** Task objective **
Please give back the listing below in full. Change nothing.

** Input records **
⟨
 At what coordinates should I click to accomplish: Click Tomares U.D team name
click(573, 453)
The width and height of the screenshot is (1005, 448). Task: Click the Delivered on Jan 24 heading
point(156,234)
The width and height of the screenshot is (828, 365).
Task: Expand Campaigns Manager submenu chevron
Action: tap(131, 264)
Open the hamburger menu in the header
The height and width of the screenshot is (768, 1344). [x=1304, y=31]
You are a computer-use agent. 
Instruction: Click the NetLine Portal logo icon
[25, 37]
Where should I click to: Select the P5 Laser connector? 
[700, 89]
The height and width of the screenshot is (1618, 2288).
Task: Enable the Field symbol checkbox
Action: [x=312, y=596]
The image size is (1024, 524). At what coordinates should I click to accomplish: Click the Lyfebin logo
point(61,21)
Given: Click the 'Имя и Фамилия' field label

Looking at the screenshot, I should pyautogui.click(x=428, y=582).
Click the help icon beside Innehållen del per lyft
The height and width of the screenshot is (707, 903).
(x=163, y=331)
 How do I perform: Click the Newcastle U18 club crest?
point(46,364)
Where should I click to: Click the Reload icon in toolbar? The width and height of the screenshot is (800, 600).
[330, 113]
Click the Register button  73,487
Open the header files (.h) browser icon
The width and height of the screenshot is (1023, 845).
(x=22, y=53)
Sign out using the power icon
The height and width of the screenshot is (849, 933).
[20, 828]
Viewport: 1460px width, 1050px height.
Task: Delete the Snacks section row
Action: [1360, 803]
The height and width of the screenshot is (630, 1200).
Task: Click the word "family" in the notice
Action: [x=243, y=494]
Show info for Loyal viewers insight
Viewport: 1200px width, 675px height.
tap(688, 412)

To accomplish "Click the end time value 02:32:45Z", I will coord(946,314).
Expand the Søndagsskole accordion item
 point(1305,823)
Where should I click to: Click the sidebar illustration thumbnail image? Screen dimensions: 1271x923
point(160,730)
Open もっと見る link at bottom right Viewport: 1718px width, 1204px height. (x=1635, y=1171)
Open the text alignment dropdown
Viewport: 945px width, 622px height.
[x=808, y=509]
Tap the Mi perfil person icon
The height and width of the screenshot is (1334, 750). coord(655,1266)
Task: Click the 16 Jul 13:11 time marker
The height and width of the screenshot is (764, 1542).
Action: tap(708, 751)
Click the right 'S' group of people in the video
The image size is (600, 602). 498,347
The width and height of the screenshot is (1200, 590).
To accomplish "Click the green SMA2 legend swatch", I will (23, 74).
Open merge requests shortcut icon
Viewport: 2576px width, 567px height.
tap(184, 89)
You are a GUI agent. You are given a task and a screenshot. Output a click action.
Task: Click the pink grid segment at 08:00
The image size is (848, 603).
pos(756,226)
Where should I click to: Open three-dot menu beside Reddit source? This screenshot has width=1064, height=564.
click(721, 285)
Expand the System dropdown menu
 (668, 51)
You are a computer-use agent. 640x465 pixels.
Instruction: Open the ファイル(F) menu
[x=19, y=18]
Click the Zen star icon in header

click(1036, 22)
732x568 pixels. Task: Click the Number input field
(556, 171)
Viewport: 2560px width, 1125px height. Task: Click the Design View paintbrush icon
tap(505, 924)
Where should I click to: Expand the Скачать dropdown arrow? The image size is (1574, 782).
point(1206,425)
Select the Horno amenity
⟩
** Response box **
 At what coordinates should I click to accomplish: Click Tomares U.D team name
click(573, 453)
The width and height of the screenshot is (1005, 448). Task: Click the Delivered on Jan 24 heading
point(156,234)
The width and height of the screenshot is (828, 365).
Task: Expand Campaigns Manager submenu chevron
Action: tap(131, 264)
Open the hamburger menu in the header
The height and width of the screenshot is (768, 1344). [x=1304, y=31]
You are a computer-use agent. 
Instruction: Click the NetLine Portal logo icon
[25, 37]
Where should I click to: Select the P5 Laser connector? 
[700, 89]
The height and width of the screenshot is (1618, 2288).
Task: Enable the Field symbol checkbox
Action: [x=312, y=596]
The image size is (1024, 524). At what coordinates should I click to accomplish: Click the Lyfebin logo
point(61,21)
Given: Click the 'Имя и Фамилия' field label

Looking at the screenshot, I should pyautogui.click(x=428, y=582).
Click the help icon beside Innehållen del per lyft
The height and width of the screenshot is (707, 903).
(x=163, y=331)
 How do I perform: Click the Newcastle U18 club crest?
point(46,364)
Where should I click to: Click the Reload icon in toolbar? The width and height of the screenshot is (800, 600).
[330, 113]
Click the Register button  73,487
Open the header files (.h) browser icon
The width and height of the screenshot is (1023, 845).
(x=22, y=53)
Sign out using the power icon
The height and width of the screenshot is (849, 933).
[20, 828]
Viewport: 1460px width, 1050px height.
Task: Delete the Snacks section row
Action: [1360, 803]
The height and width of the screenshot is (630, 1200).
Task: Click the word "family" in the notice
Action: [x=243, y=494]
Show info for Loyal viewers insight
Viewport: 1200px width, 675px height.
tap(688, 412)

To accomplish "Click the end time value 02:32:45Z", I will coord(946,314).
Expand the Søndagsskole accordion item
 point(1305,823)
Where should I click to: Click the sidebar illustration thumbnail image? Screen dimensions: 1271x923
point(160,730)
Open もっと見る link at bottom right Viewport: 1718px width, 1204px height. (x=1635, y=1171)
Open the text alignment dropdown
Viewport: 945px width, 622px height.
[x=808, y=509]
Tap the Mi perfil person icon
The height and width of the screenshot is (1334, 750). coord(655,1266)
Task: Click the 16 Jul 13:11 time marker
The height and width of the screenshot is (764, 1542).
Action: tap(708, 751)
Click the right 'S' group of people in the video
The image size is (600, 602). 498,347
The width and height of the screenshot is (1200, 590).
To accomplish "Click the green SMA2 legend swatch", I will (23, 74).
Open merge requests shortcut icon
Viewport: 2576px width, 567px height.
tap(184, 89)
You are a GUI agent. You are given a task and a screenshot. Output a click action.
Task: Click the pink grid segment at 08:00
The image size is (848, 603).
pos(756,226)
Where should I click to: Open three-dot menu beside Reddit source? This screenshot has width=1064, height=564.
click(721, 285)
Expand the System dropdown menu
 (668, 51)
You are a computer-use agent. 640x465 pixels.
Instruction: Open the ファイル(F) menu
[x=19, y=18]
Click the Zen star icon in header

click(1036, 22)
732x568 pixels. Task: Click the Number input field
(556, 171)
Viewport: 2560px width, 1125px height. Task: Click the Design View paintbrush icon
tap(505, 924)
Where should I click to: Expand the Скачать dropdown arrow? The image size is (1574, 782).
point(1206,425)
Select the Horno amenity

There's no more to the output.